Helen Keller : (S'agite, visiblement furieuse) Cette mascarade sentimentale me révulse. On a transformé ma vie en conte de fées victorien. "La petite sourde-aveugle courageuse qui a surmonté son handicap"... Quelle indigence intellectuelle. J'étais une révolutionnaire socialiste, pas une mascotte de l'inspiration.
L'Amiénois : Vous semblez particulièrement agacée par cette image...
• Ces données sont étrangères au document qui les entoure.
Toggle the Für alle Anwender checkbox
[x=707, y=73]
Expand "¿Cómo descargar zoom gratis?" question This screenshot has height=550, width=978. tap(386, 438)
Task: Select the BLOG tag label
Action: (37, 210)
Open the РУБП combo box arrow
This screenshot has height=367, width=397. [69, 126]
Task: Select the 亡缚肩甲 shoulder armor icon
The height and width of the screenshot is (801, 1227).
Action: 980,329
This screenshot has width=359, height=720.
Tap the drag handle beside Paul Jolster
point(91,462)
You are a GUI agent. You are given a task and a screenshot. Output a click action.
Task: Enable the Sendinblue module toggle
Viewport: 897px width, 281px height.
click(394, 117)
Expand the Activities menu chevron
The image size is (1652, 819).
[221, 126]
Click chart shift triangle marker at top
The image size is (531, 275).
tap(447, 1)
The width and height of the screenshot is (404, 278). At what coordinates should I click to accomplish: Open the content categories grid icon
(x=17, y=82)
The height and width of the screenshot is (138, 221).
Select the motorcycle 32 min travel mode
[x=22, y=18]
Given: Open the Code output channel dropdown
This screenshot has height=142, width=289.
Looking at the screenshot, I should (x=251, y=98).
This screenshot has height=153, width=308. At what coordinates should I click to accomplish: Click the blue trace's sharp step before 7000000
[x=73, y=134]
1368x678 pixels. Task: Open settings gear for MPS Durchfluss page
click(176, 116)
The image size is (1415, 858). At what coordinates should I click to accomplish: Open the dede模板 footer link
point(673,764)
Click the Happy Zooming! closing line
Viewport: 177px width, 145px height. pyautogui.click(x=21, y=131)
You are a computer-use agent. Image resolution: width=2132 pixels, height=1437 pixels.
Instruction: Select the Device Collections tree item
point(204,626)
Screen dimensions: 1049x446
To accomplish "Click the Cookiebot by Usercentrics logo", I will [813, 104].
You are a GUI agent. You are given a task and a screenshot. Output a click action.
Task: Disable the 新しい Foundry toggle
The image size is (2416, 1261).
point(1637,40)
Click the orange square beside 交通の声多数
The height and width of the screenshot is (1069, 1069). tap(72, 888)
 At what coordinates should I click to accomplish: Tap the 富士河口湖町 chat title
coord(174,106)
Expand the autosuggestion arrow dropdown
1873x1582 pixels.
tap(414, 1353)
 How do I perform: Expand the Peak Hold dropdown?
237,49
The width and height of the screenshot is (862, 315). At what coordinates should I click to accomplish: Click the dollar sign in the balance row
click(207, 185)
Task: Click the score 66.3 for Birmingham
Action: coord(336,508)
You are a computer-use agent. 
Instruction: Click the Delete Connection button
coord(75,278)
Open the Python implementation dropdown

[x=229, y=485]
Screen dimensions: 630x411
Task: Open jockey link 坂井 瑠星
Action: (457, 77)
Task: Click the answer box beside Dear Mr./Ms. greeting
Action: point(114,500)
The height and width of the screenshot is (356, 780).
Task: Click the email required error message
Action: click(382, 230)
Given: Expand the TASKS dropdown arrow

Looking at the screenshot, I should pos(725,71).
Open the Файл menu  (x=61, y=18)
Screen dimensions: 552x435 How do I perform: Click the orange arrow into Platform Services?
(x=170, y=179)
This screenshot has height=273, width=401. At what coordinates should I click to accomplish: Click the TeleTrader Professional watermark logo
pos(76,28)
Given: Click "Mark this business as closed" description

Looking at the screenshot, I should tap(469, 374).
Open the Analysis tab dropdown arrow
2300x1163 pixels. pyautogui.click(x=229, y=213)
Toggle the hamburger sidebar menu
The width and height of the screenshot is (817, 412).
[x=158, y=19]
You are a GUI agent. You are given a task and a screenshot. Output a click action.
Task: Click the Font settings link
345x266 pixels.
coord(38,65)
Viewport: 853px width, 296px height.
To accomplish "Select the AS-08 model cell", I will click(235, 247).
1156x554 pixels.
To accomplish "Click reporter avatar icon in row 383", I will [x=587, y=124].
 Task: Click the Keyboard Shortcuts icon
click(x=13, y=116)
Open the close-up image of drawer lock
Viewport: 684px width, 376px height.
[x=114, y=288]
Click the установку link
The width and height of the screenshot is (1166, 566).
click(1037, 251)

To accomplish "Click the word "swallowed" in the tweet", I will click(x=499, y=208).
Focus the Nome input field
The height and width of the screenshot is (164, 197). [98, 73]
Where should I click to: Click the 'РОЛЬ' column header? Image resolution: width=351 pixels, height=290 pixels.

Helen Keller : (Explosion de colère) Agacée ? Je suis furieuse. Savez-vous ce qu'on enseigne sur moi dans les écoles ? Une version Disney de mon existence. On parle de mes "premiers mots" avec Anne Sullivan, mais on occulte systématiquement mes écrits politiques incendiaires. J'ai écrit "Comment je suis devenue socialiste", "Hors des ténèbres", des pamphlets contre la guerre, contre le capitalisme. Mais non, on préfère l'anecdote de l'eau du puits.
L'Amiénois : Vos positions politiques étaient pourtant bien connues de votre vivant...
Helen Keller : (Se redresse, indignée) Bien sûr qu'elles l'étaient. J'étais membre du Parti socialiste ouvrier. J'ai soutenu les grévistes, dénoncé l'exploitation capitaliste, milité contre la guerre de 14-18. J'ai écrit : "Le système capitaliste est la cause profonde de la pauvreté." Mais cette vérité dérange, alors on l'efface de l'Histoire.
L'Amiénois : Et que pensez-vous de votre utilisation actuelle dans la culture populaire ?
Helen Keller : (Exaspérée) Ces citations bidons sur Instagram... "La vie est une aventure audacieuse ou elle n'est rien" accompagnée de photos de couchers de soleil. Mais enfin, j'ai écrit sur la lutte des classes, pas sur la pensée positive. Et ces mèmes grotesques qui se moquent de mon handicap... L'industrie de l'inspiration a fait de moi une marque déposée de la motivation.
L'Amiénois : Vous en voulez particulièrement aux politiques conservateurs ?
Helen Keller : (S'échauffe dangereusement) L'ironie la plus cruelle. Ces réactionnaires qui citent mon "courage" pour justifier leurs politiques d'austérité utilisent mon image pour dire aux pauvres de "surmonter leurs difficultés". Mais moi, j'exigeais la justice sociale. J'ai écrit : "Tant qu'il y aura des pauvres, je ne serai pas riche. Tant qu'il y aura des prisons, je ne serai pas libre." Comprenez-vous l'obscénité de cette récupération ?
L'Amiénois : Comment expliquez-vous cette occultation de vos idées politiques ?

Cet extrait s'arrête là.